Moderated by Cardiocom CEO and President Daniel Consentino and featuring Schoenberg, Plath and Randall Swanson, vice president of business operations for Intel GE Care Innovations, the discussion tackled what many consider to be the chief barrier to full-on acceptance of telemedicine as a standard of care. And the panelists generally agreed that, instead of waiting for the government to embrace and reimburse for telemedicine, providers should look for other sources of value.

“Where is telehealth generating value that people are willing to pay for?” asked Schoenberg.

He said health plans might be willing to pay to help their members stay healthy and avoid unnecessary hospital visits. Patients themselves might be willing to pay if it would help them avoid much more expensive healthcare encounters down the road. And employers – both large and small – might be willing to pay to ensure their workforce is healthy and productive and isn’t taking time off from work for doctor visits.

“Self-insured employers…have a big interest in controlling the exploding growth of healthcare costs in their space,” noted Swanson.

Schoenberg added that the development of accountable care organizations (there are some 150 proposals before the Centers for Medicare & Medicaid Services, said Consentino) will spur telemedicine because they require payers and providers to assume a portion of the risk in preventing avoidable health problems, and “risk is a great thing because it forces people to think about innovation.”

“It’s not cookbook medicine any more,” Swanson said.

On the other hand, Schoenberg said, ignorance is one of the bigger barriers to telemedicine adoption.
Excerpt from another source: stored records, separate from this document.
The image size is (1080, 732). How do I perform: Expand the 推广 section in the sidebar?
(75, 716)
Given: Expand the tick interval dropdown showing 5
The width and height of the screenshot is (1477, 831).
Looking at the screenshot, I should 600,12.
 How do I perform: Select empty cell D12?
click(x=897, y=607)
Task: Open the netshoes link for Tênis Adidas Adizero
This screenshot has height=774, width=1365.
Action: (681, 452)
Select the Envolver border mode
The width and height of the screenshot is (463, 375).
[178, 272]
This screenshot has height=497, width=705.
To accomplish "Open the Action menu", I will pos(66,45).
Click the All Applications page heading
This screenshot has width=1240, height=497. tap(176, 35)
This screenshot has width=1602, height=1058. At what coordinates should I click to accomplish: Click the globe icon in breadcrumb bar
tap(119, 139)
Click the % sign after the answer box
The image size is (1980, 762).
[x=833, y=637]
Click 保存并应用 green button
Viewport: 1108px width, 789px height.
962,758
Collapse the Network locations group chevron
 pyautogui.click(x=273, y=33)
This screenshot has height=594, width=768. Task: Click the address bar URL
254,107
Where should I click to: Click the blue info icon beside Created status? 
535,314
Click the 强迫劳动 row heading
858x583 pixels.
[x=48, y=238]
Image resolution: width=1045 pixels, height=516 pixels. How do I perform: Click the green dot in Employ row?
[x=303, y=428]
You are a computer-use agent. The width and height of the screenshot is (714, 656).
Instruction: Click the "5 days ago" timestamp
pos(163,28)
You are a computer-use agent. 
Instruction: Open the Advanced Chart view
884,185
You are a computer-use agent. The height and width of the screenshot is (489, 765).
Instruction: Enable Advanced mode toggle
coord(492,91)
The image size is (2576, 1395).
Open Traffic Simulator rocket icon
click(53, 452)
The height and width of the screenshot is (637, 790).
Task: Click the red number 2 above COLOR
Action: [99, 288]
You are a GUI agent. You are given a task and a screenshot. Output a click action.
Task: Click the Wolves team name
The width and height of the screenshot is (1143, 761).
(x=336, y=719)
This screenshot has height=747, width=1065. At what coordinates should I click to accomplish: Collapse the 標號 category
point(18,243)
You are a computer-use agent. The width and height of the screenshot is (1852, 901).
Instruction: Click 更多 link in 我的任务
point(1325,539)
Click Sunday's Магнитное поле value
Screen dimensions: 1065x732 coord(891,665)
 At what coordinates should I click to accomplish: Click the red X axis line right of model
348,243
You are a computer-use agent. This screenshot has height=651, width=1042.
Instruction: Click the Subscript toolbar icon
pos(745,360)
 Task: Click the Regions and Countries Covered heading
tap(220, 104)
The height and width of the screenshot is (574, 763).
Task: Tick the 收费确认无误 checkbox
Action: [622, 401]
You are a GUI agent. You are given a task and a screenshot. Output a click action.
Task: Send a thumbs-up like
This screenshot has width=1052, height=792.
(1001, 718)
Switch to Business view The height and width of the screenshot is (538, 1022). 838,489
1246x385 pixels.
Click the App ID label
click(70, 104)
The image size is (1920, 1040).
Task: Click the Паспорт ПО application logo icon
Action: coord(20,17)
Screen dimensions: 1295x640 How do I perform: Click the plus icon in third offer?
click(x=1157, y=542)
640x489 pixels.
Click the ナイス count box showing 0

As an example, he pointed out a recent bill before California’s legislature that was designed to curb illegal use of online pharmacies, but was worded to basically eliminate telemedicine in the state.

“One of the biggest obstacles is we don’t know what we don’t know,” added Plath.

The panelists agreed that telemedicine will continue to grow, regardless of whether the Obama administration’s healthcare reform efforts are overturned by the Supreme Court or how long it takes for reimbursement to catch up.

Consentino then pointed out that it’s taken 20 years for telemedicine to get this far, and most of that growth has been seen in just the last couple of years.

“We need to build an evidence base that shows and demonstrates a clear value proposition,” he said.

MedTech Media Project Editor Mike Moran contributed to this article.